YOUR GOAL: Print out the entries, word for word.

EXERCISE DATA below:

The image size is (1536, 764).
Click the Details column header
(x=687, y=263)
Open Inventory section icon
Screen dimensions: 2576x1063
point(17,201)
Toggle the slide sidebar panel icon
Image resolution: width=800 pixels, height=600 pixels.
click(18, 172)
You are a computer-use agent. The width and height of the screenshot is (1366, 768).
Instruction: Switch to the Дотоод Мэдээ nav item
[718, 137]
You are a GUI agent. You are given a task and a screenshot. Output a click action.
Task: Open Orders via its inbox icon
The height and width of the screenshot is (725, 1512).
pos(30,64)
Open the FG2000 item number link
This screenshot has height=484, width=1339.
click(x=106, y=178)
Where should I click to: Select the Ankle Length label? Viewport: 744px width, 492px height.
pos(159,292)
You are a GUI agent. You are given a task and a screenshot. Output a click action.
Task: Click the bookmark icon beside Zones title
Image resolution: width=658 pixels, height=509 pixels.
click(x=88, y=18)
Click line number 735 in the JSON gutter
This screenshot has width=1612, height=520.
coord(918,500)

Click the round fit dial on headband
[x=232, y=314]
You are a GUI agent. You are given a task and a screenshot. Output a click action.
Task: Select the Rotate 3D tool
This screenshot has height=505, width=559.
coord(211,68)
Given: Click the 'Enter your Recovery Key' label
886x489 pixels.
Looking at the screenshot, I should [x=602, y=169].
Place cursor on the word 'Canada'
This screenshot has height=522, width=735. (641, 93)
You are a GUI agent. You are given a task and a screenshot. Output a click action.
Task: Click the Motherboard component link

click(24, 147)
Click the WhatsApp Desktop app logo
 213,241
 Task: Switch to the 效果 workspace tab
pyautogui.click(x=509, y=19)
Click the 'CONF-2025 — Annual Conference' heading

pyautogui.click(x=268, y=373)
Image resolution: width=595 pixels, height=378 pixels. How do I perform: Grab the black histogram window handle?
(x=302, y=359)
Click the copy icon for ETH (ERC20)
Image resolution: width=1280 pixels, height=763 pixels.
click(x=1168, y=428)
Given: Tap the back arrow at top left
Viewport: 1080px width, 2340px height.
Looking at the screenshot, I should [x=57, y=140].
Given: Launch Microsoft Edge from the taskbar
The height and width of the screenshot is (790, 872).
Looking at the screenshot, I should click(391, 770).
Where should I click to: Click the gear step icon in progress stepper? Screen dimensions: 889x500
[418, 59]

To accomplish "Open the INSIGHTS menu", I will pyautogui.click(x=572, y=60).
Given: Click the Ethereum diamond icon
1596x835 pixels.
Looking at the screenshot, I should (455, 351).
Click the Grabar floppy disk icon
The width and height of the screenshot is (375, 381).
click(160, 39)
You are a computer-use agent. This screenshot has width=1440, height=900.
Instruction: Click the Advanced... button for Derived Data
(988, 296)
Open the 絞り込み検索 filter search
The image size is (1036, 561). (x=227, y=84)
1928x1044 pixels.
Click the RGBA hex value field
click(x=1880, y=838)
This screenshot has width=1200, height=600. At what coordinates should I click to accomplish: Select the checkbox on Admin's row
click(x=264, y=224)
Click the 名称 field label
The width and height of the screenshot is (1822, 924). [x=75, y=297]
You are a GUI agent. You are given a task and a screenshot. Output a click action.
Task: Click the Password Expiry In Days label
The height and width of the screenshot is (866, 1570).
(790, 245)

End of EXERCISE DATA.

RESPONSE:
The image size is (1536, 764).
Click the Details column header
(x=687, y=263)
Open Inventory section icon
Screen dimensions: 2576x1063
point(17,201)
Toggle the slide sidebar panel icon
Image resolution: width=800 pixels, height=600 pixels.
click(18, 172)
You are a computer-use agent. The width and height of the screenshot is (1366, 768).
Instruction: Switch to the Дотоод Мэдээ nav item
[718, 137]
You are a GUI agent. You are given a task and a screenshot. Output a click action.
Task: Open Orders via its inbox icon
The height and width of the screenshot is (725, 1512).
pos(30,64)
Open the FG2000 item number link
This screenshot has height=484, width=1339.
click(x=106, y=178)
Where should I click to: Select the Ankle Length label? Viewport: 744px width, 492px height.
pos(159,292)
You are a GUI agent. You are given a task and a screenshot. Output a click action.
Task: Click the bookmark icon beside Zones title
Image resolution: width=658 pixels, height=509 pixels.
click(x=88, y=18)
Click line number 735 in the JSON gutter
This screenshot has width=1612, height=520.
coord(918,500)

Click the round fit dial on headband
[x=232, y=314]
You are a GUI agent. You are given a task and a screenshot. Output a click action.
Task: Select the Rotate 3D tool
This screenshot has height=505, width=559.
coord(211,68)
Given: Click the 'Enter your Recovery Key' label
886x489 pixels.
Looking at the screenshot, I should [x=602, y=169].
Place cursor on the word 'Canada'
This screenshot has height=522, width=735. (641, 93)
You are a GUI agent. You are given a task and a screenshot. Output a click action.
Task: Click the Motherboard component link

click(24, 147)
Click the WhatsApp Desktop app logo
 213,241
 Task: Switch to the 效果 workspace tab
pyautogui.click(x=509, y=19)
Click the 'CONF-2025 — Annual Conference' heading

pyautogui.click(x=268, y=373)
Image resolution: width=595 pixels, height=378 pixels. How do I perform: Grab the black histogram window handle?
(x=302, y=359)
Click the copy icon for ETH (ERC20)
Image resolution: width=1280 pixels, height=763 pixels.
click(x=1168, y=428)
Given: Tap the back arrow at top left
Viewport: 1080px width, 2340px height.
Looking at the screenshot, I should [x=57, y=140].
Given: Launch Microsoft Edge from the taskbar
The height and width of the screenshot is (790, 872).
Looking at the screenshot, I should click(391, 770).
Where should I click to: Click the gear step icon in progress stepper? Screen dimensions: 889x500
[418, 59]

To accomplish "Open the INSIGHTS menu", I will pyautogui.click(x=572, y=60).
Given: Click the Ethereum diamond icon
1596x835 pixels.
Looking at the screenshot, I should (455, 351).
Click the Grabar floppy disk icon
The width and height of the screenshot is (375, 381).
click(160, 39)
You are a computer-use agent. This screenshot has width=1440, height=900.
Instruction: Click the Advanced... button for Derived Data
(988, 296)
Open the 絞り込み検索 filter search
The image size is (1036, 561). (x=227, y=84)
1928x1044 pixels.
Click the RGBA hex value field
click(x=1880, y=838)
This screenshot has width=1200, height=600. At what coordinates should I click to accomplish: Select the checkbox on Admin's row
click(x=264, y=224)
Click the 名称 field label
The width and height of the screenshot is (1822, 924). [x=75, y=297]
You are a GUI agent. You are given a task and a screenshot. Output a click action.
Task: Click the Password Expiry In Days label
The height and width of the screenshot is (866, 1570).
(790, 245)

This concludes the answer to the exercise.